It should have been gray. That's all I could think. It should have been gray.
She was gone, yet the sun still shone. The birds still chirped. The wind still blew through my hair. But she was gone. Don't they know that? Can't they tell?
Or are they just mocking me. Mocking the pain that has an iron grip on my heart, and no intent of releasing. How could they possibly not know. I knew. I knew right away.
It wasn't an average morning. They didn't come home last night. They went to see her and they didn't come home. My sister was there when I awoke, and seeing her cemented what I knew. They didn't come home, she was here, and I was suddenly alone. I started to shake, and I couldn't support my own weight. She's gone. She's gone.

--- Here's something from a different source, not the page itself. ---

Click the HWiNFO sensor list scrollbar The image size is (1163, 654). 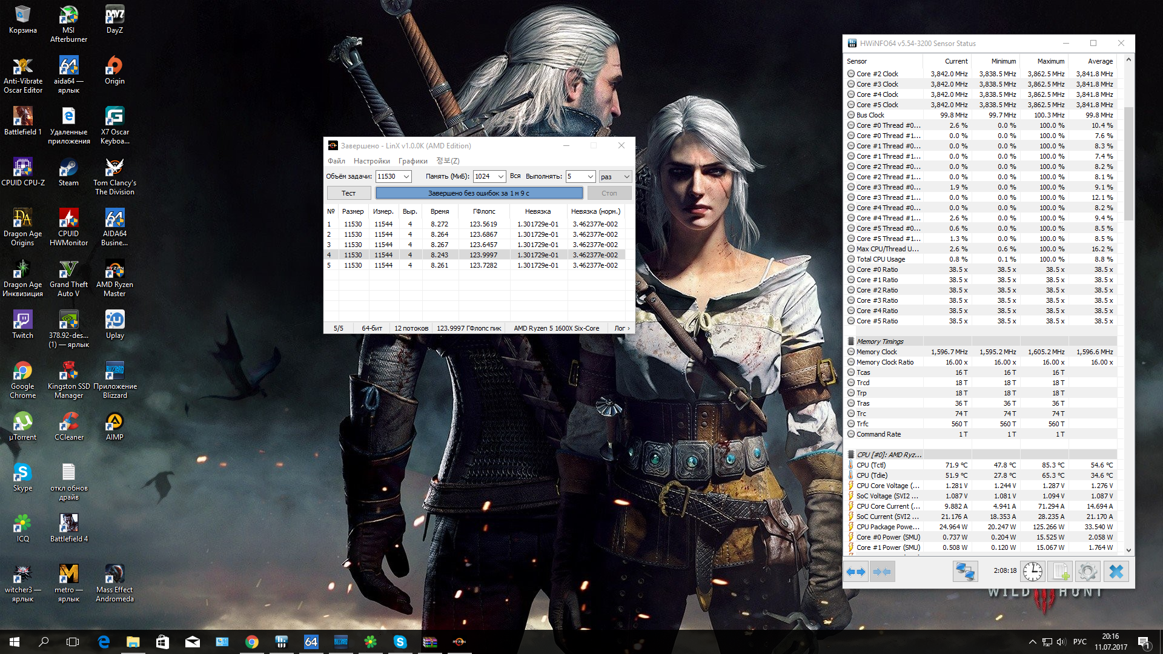click(1128, 164)
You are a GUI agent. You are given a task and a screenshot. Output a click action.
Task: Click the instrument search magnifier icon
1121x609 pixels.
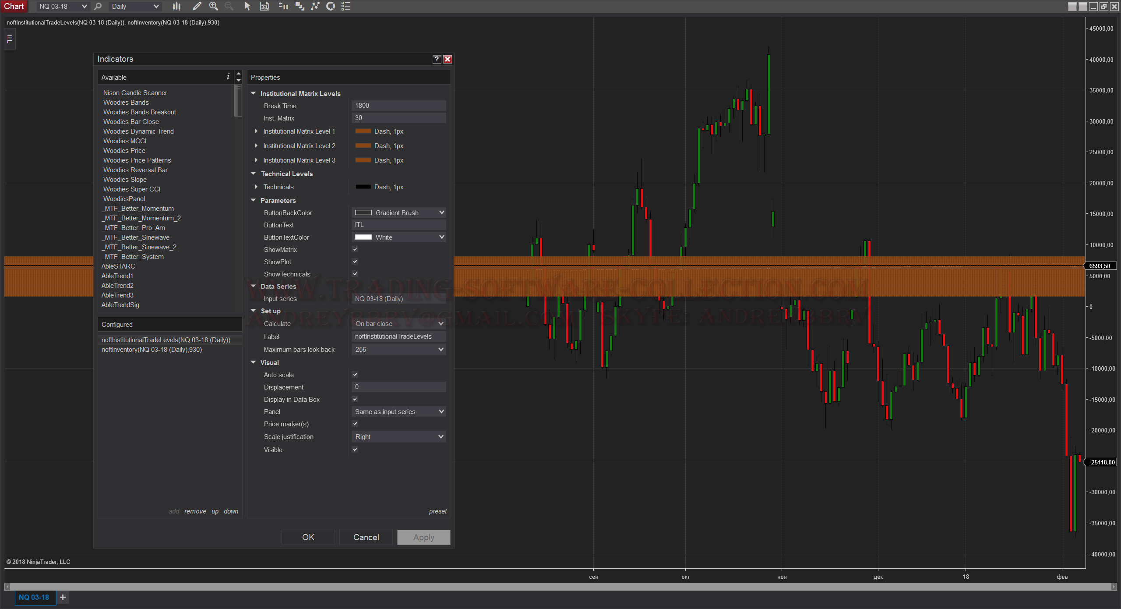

Now I'm sitting in the back seat of the car, the window open. There are people driving, and talking. People are out sitting on the patio of our favorite cafe on the corner. They don't know she's gone, but I do.
We arrive to her building. People are there too. They're talking and laughing, but have the sense to stop when they see us. They know she's gone too.
When we reach her room they, who weren't home, are cleaning the place. Her things are in boxes. I can't watch, so I sit in my spot. My spot in the window seats unchanged, and different all at once. It'll never be my spot again. This will never be her place again. We won't sing her, laugh her, or make tea here again. It's not ours. It's nothing now, so I look out the window.
The sun is still shining. I squint at it. Why are you still shining? Don't you know what has happened? But of course the sun doesn't know. Nobody seems to know.
So I just wait. I wait for it to have the decency to get dark. I want it to rain. To pour. I want the entire world to see the loss. To understand that it'll never be the same. She's jot here anymore. Who will play with me? Who will tell me stories? Who will eat ice cream with m? Make jokes with me? Protect me from the monsters?
I will, I guess. I will have to do it all for me.
I don't cry, she wouldn't like that. She never liked to see my brown eyes get glassy. Hush baby, she'd say, and make me wipe me tears. No tears. She wouldn't want that.
They're still not done packing, and the phone keeps ringing. She's not here. She can't answer, and she won't get back to you.
I go outside. I loved the swing on her porch. I wonder what will happen to it. Maybe they will let me keep it. We surely have room on our deck. There's a book sitting on the swing, and I pick it up. It's our favorite.
How do you spell love? The book asks me. I already know the answer.
You don't spell it, you feel it.
Then rain fell, the sky turned gray and I knew they knew.